Chapter 17 #3
Her laugh came out before she could stop it. That was the sound I wanted. Luke’s expression went flat and he charged on the next play.
Predictable.
Men like him always got stupid when they felt humiliated.
They forgot strategy and turned everything into punishment.
I knew the type from hockey. Guys who threw dirty hits when skill stopped working.
Guys who hooked, slashed, grabbed, chirped, and waited for refs to miss it because losing clean offended their sense of self.
Luke tried to clip my ankle behind the play.
I saw it coming.
I let his stick hit mine, used the contact to pivot, and shoved my shoulder into his hard enough to knock him off balance without making it look like anything more than competitive contact.
He stumbled not enough to fall but definitely enough for everyone to laugh.
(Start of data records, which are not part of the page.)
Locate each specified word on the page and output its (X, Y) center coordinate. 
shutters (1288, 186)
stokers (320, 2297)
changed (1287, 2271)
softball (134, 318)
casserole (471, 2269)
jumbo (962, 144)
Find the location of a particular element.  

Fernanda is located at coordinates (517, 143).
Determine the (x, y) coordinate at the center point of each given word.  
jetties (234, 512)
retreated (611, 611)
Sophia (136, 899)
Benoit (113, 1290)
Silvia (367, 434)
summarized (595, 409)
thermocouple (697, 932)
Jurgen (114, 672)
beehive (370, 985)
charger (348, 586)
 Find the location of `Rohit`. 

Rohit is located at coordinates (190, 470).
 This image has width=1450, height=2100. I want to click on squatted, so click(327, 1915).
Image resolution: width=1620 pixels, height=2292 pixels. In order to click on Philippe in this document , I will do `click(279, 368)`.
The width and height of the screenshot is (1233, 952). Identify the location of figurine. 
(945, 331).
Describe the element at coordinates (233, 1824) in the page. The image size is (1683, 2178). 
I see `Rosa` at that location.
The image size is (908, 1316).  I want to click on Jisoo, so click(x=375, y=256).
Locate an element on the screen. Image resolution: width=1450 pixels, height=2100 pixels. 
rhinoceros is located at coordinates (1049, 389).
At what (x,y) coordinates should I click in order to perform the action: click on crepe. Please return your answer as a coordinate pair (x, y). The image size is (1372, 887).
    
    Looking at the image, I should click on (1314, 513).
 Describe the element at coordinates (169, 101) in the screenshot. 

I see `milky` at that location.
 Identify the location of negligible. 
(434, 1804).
Knox whistled. “Careful, Dempsey. Pavement bites.”
Luke’s eyes cut to Pip. Wrong move. I stepped directly into his line of sight as his gaze snapped back to mine. I smiled small and mean and saw that inner prick emerge just like I knew he would.
Got you.
The game kept going, but I stopped playing like it was a game and started controlling the entire street.
Every pass he wanted, I cut off. Every lane he moved toward, I closed before he reached it.
Every time he tried to build speed, I angled him toward the curb or into one of his own players.
I didn’t need ice to dominate him. I didn’t need pads. I didn’t need a crowd.
I just needed him to understand there were men in the world he couldn’t intimidate.
By the time we stopped for water, Luke was sweating hard and breathing harder.
I wasn’t.
Pip stood near the cooler, handing out drinks to kids while pretending not to watch me. Her hair still fell over one side of her neck.
Still hiding.
I walked straight to her and her eyes lifted. Something in them softened before she could stop it, then sharpened when she realized I was coming right at her in front of everyone.
“Water?” she asked, holding one out like a shield.
I took it, but instead of stepping back, I moved behind her and hooked one arm around her waist again, pulling her against my chest while I drank over her shoulder. Casual. Public. Infuriating to the man watching from the street.
Pip stiffened for one second, then relaxed back against me.
“Cade,” she murmured.
“Pip.”
“My brothers are going to lose their minds.”
“They already lost them.”
“You’re being obvious.”
“I know.”
She turned her head slightly, and the curve of her mouth brushed dangerously close to my jaw. “You’re doing this on purpose.”
“Yeah.”
Her breath caught.
I lowered my mouth near her ear. “He doesn’t get to make you shrink because he is smaller than you.”
Her fingers tightened around the cooler lid.
“He’s not—”
“Don’t.” My voice stayed quiet. “Not with me.”
She swallowed.
The yard noise went on around us, but for one second, it felt like we stood inside something separate. Her back against my chest. My arm around her. Luke’s eyes burning across the street. Her family laughing nearby, completely unaware of the war that had started beneath all the smoke and sunshine.
“I don’t know what you think you saw,” she whispered.
“I saw enough.”
“You didn’t.”
“Then tell me I’m wrong.”
She didn’t.
My jaw tightened, but I kept my hand gentle against her waist. Not soft. Not hesitant. Just controlled, because the anger inside me had nowhere clean to go yet.
“That’s what I thought,” I said.
She turned slightly in my hold, and for a second I thought she might snap at me. Instead, her gaze flicked to Luke and back.
Fear again, small but real. My grip tightened once and her eyes jumped to mine.
I bent closer. “Look at me.”
She did.
“Fuck that guy,” I said again, lower this time. “You’re untouchable with me.”
Her lips parted.
The words hit her. I saw it. Felt it in the way her body stopped fighting the support of mine.
Then Daniel yelled from the street, “Penalty over. Stop flirting with my daughter and get back out here.”
The whole neighborhood started cheering obnoxiously.
Pip laughed softly, cheeks burning as she stepped away from me, but her fingers brushed mine before she moved. Tiny. Quick. Intentional. That one touch told me more than any confession she wasn’t ready to give.
Luke saw it.
Good.
I walked back onto the pavement beside him with my stick loose in one hand and the rest of my body coldly, violently focused.
“I get it now,” Luke said under his breath as the others reset around us.
I glanced at him. “I doubt that.”
His smile was all teeth. “You think you’re special.”
“No.” I looked toward Pip, then back at him. “I think she is.”
His expression cracked. That was the hit. Not the goals. Not the steals. Not the body position or the way I’d made him look slow in front of the whole neighborhood.
That.
Because men like Luke didn’t understand wanting a woman free. They only understood ownership.
The ball dropped again and I took him apart.